Cedar Policy Syntax Powers Agent Authorization Decisions
Cedar policies follow a declarative permit/forbid structure designed for authorization:
@id("agent-tool-policy-001") permit ( principal == Agent::"research-agent", action == Action::"web_search", resource in ResourceGroup::"approved-domains" ) when { context.confidence_score >= 85 && context.request_count < 100 };
Every policy evaluates three core elements: principal (who is acting), action (what they're doing), and resource (what they're acting on). The when clause enables attribute-based conditions using context data passed at authorization time. Cedar's evaluation model is deny-by-default—access requires an explicit permit, and any matching forbid policy overrides all permits.
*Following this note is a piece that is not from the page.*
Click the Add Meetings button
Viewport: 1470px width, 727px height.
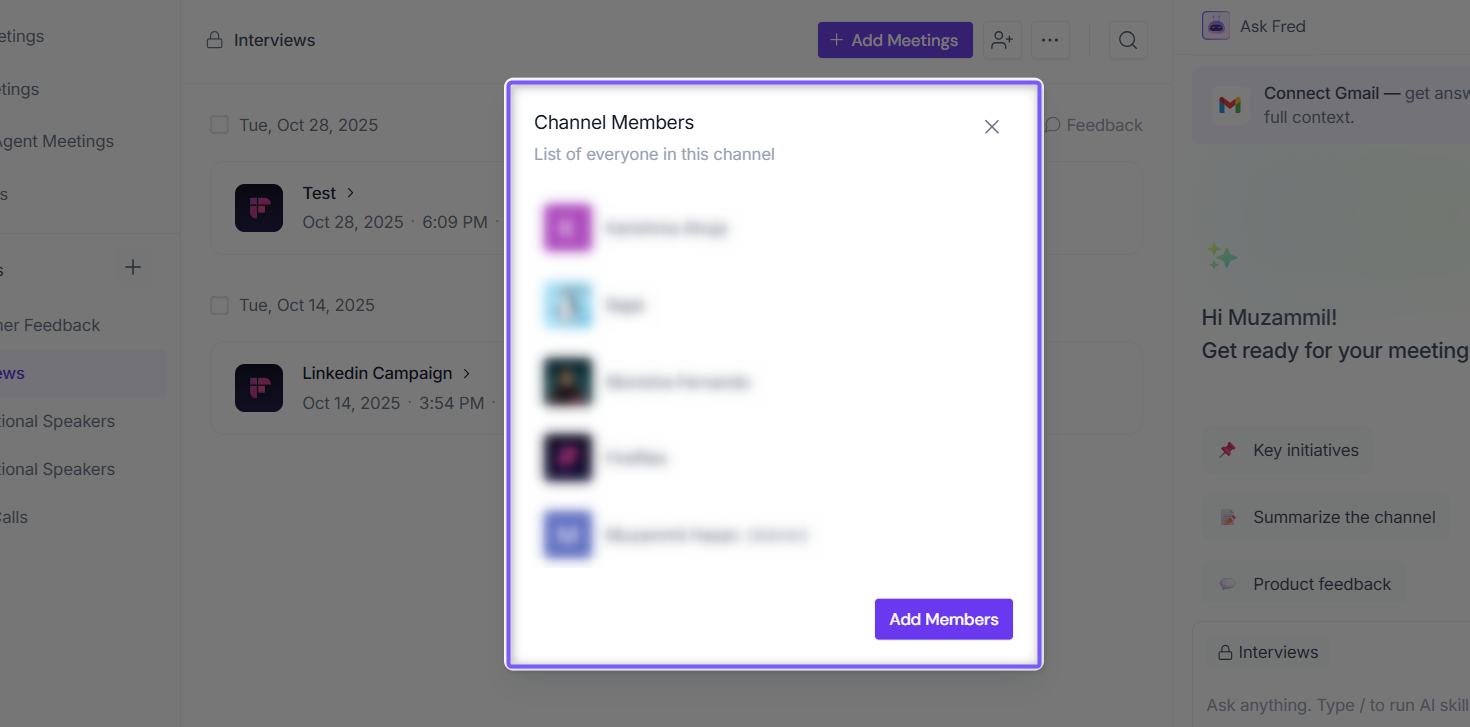(895, 40)
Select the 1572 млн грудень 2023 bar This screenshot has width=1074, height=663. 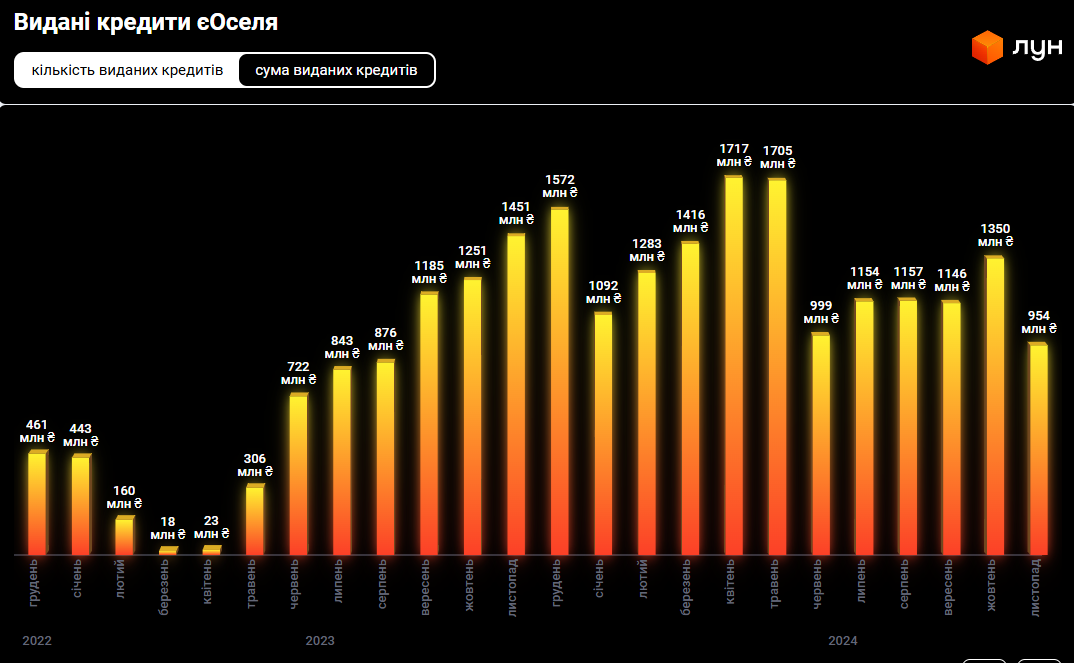pos(559,380)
Schema definitions enforce type safety across policies:
namespace AgentOrchestration { entity Agent in [AgentGroup] { tier: String, department: String, clearanceLevel: Long, }; action executeTool appliesTo { principal: [Agent], resource: [Tool], context: { confidence_score: Long, validation_passed: Bool, request_count: Long, } }; }
The schema enables Cedar's validator to catch errors before runtime—critical for CI/CD integration. Common patterns include RBAC (agents inherit permissions via group membership), ABAC (attribute-based conditions like clearance levels), and ReBAC (relationship-based access through entity hierarchies). Cedar's formal verification capabilities mathematically prove policy correctness, providing compliance guarantees that LLM-based safety checks cannot offer.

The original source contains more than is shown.